Асланбек взвыл от боли. И сразу понял, что стоит у обрыва горы и смотрит вниз.
Прибежал Салман.
– Пойдем, ляжем, – уговаривая, он тянул друга прочь от пропасти.
Асланбек почувствовал, что срывается с самолета…
Он упал на руки друга без сознания.
Асланбек поправился не сразу. Но от наркотиков всегда отказывался.
Бывали страшные моменты, когда людей можно было поднять в атаку только дозой.
Они долго держали оборону одного аула. Их укрытия были сделаны очень надежно – в несколько накатов бревен. К тому же они не возвышались над землей и были тщательно замаскированы. Каждая сакля стала крепостью с бетонными подвалами. Но, несмотря ни на что, у некоторых нервы не выдерживали обстрелов и ежеминутной опасности смерти. Они просто вставали в полный рост. И быстро получали пулю милосердия.

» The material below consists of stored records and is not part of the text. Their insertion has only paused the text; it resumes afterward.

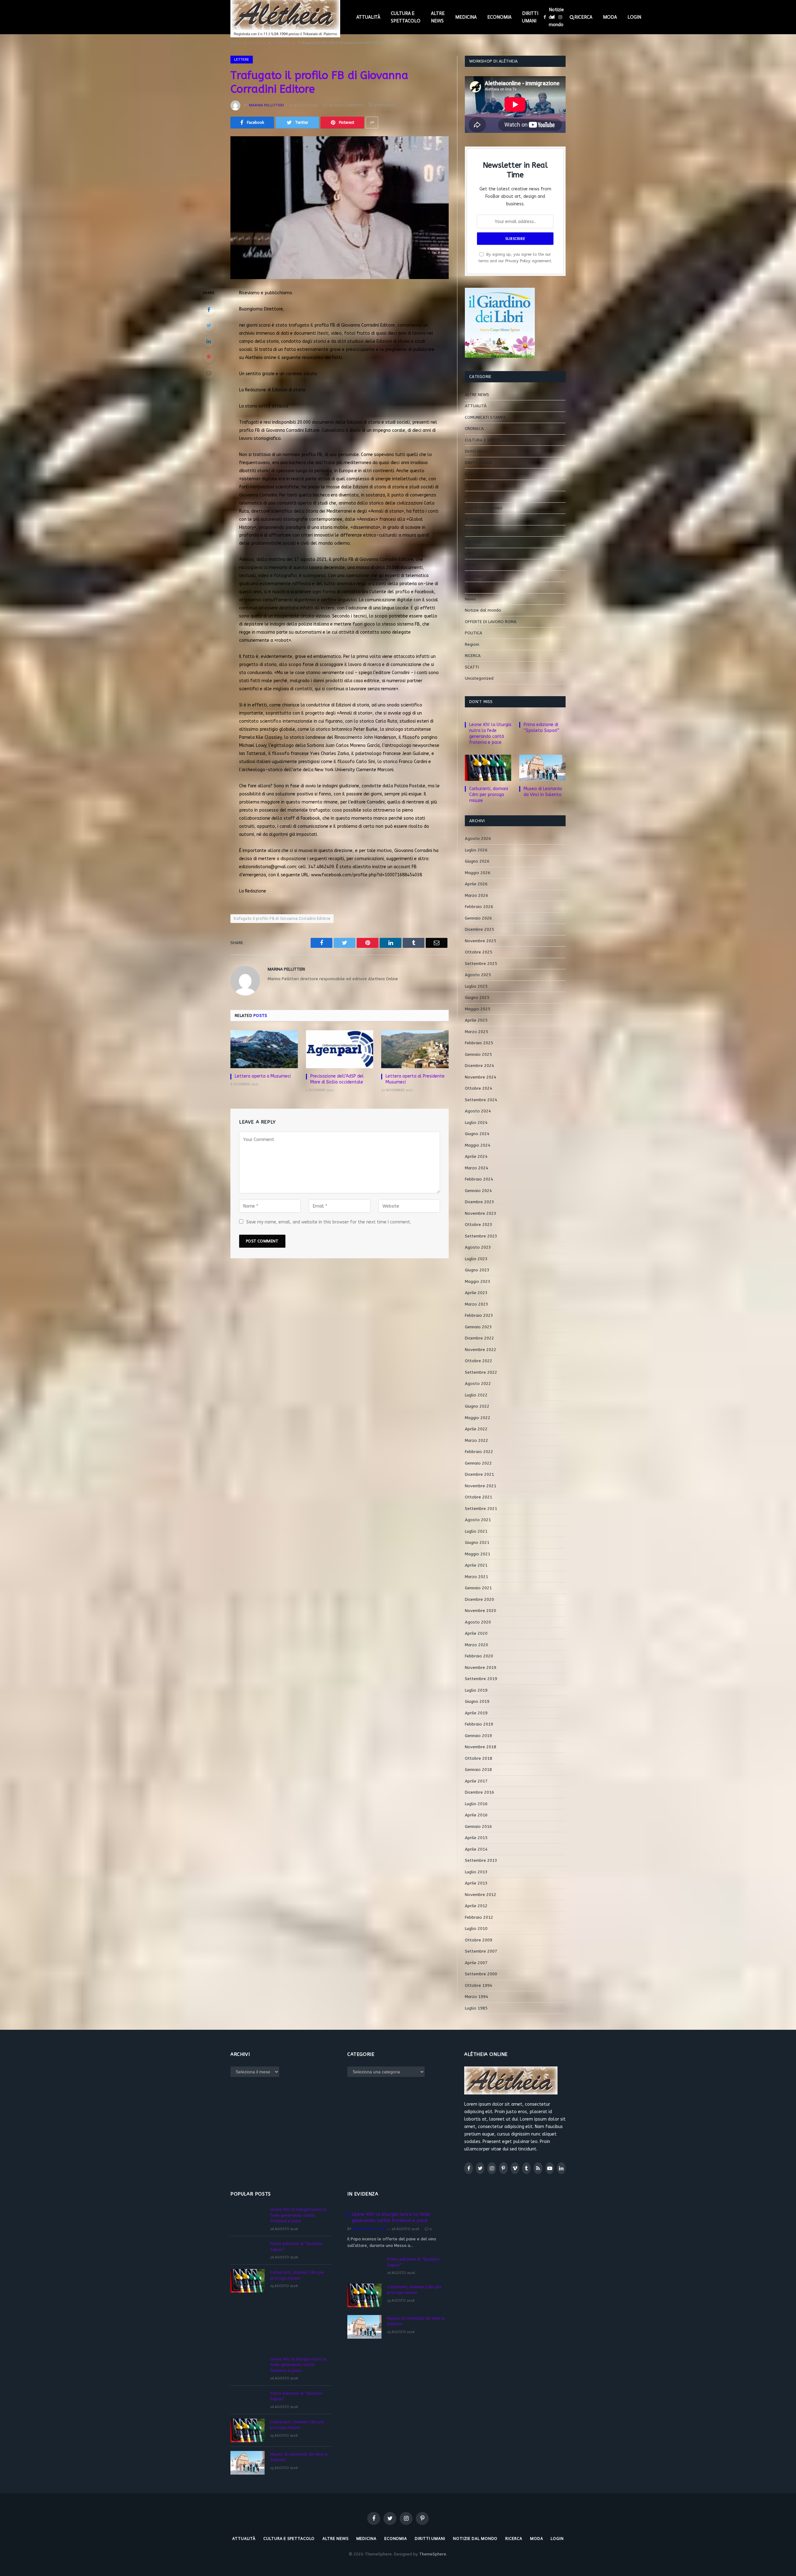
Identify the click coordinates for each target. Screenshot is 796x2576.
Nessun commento (347, 105)
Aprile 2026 (476, 884)
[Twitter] (208, 325)
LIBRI (469, 553)
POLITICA (473, 633)
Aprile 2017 (476, 1781)
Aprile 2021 (476, 1565)
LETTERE (241, 59)
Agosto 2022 (478, 1383)
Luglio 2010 (476, 1928)
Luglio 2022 (476, 1395)
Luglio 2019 (476, 1690)
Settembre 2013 (481, 1860)
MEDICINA (466, 17)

Салман стал молиться еще чаще, чем обычно. Бормотал что-то в нос даже тогда, когда стрелял. Асланбек знал, что только вера поддерживает его. Так же, как некоторых поддерживает доза.
А потом они выходили из плотного кольца окружения. Было две возможности – либо прорываться боем, теряя много людей, либо использовать хитрости – но сколько так можно вывести? В конце концов их командир остановился на первом варианте. Их с Салманом разделили – впервые с их детского знакомства в бою с дикими собаками. Командир чувствовал, что Асланбек недолюбливает его. Салман же смотрел ему в рот. Салмана он взял с собой. Как и других самых верных людей. Это был приказ. Остальные должны были их прикрывать, а потом разделиться на отряды и прорываться самостоятельно. Одним словом, выбирайся кто как может.
Если бы во главе отряда не тащили ценного заложника, еще неизвестно, удалось ли бы отряду командира выйти из окружения. Но, как только заложника отпустили, отряд словно растворился в буковом лесу. Дома каждое дерево – щит. И каждый куст – крыша.
Прикрывая уходящий отряд, Асланбек старался думать, что защищает единственного друга, а не спасает жизнь имама-командира.
Оставшиеся понимали, что не сегодня-завтра за них возьмутся, пойдут на штурм аула. Об этом говорили и кое-какие штрихи в поведении осаждающих. Все понимали – пощады не будет. Справиться с ними теперь куда проще.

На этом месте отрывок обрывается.